## WHAT NEEDS TO BE DONE:
Rewrite the records below as a Markdown table with the columns Row and Line: number each line in Row and put its text in Line. Skip blank lines, and omit the pictures from the table.

::: MATERIALS PROVIDED :::

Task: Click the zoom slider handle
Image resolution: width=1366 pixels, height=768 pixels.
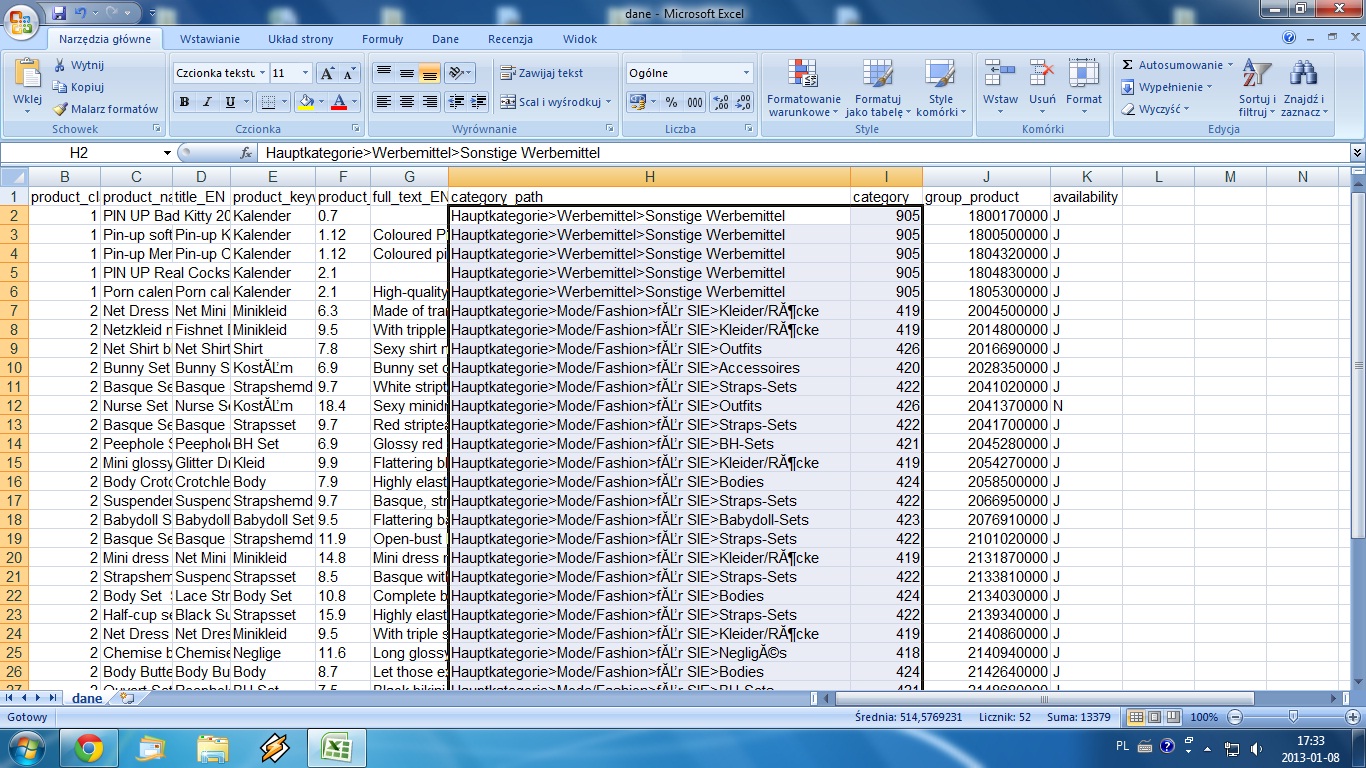Action: pos(1293,717)
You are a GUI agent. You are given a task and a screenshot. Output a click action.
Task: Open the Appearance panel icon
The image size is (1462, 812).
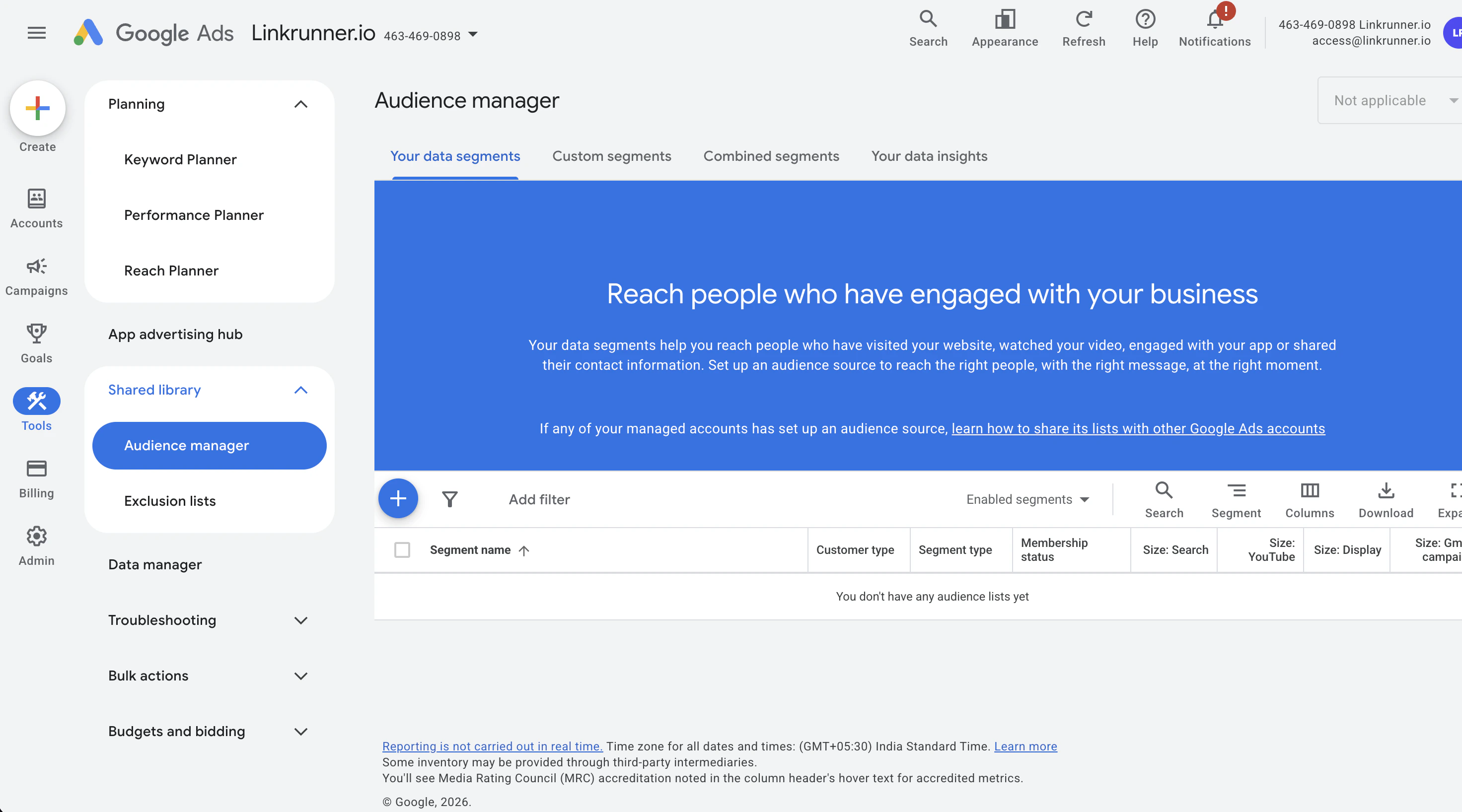click(1005, 19)
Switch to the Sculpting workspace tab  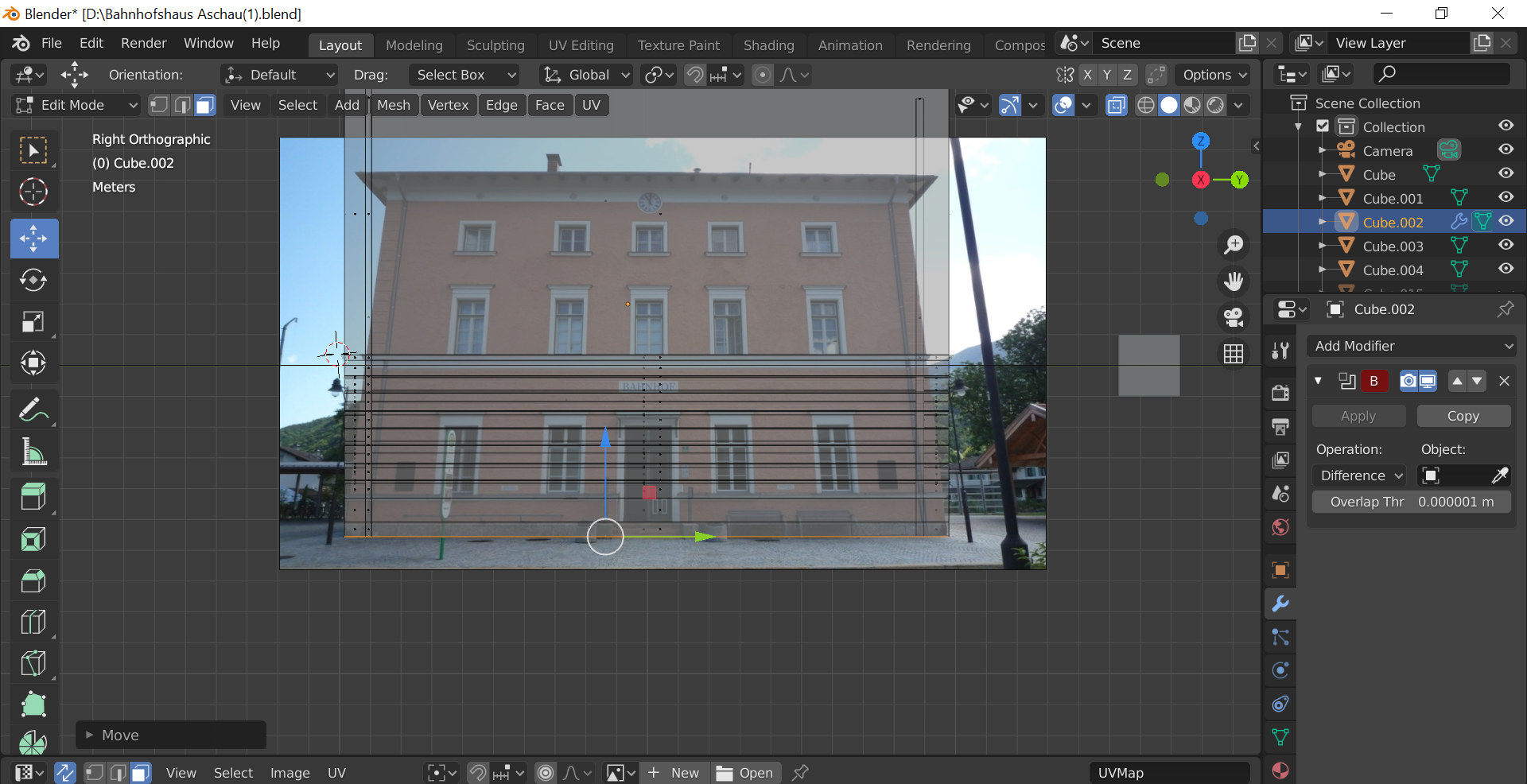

:::

## ANSWER:
| Row | Line |
|---|---|
| 1 | Task: Click the zoom slider handle |
| 2 | Image resolution: width=1366 pixels, height=768 pixels. |
| 3 | Action: pos(1293,717) |
| 4 | You are a GUI agent. You are given a task and a screenshot. Output a click action. |
| 5 | Task: Open the Appearance panel icon |
| 6 | The image size is (1462, 812). |
| 7 | click(1005, 19) |
| 8 | Switch to the Sculpting workspace tab   |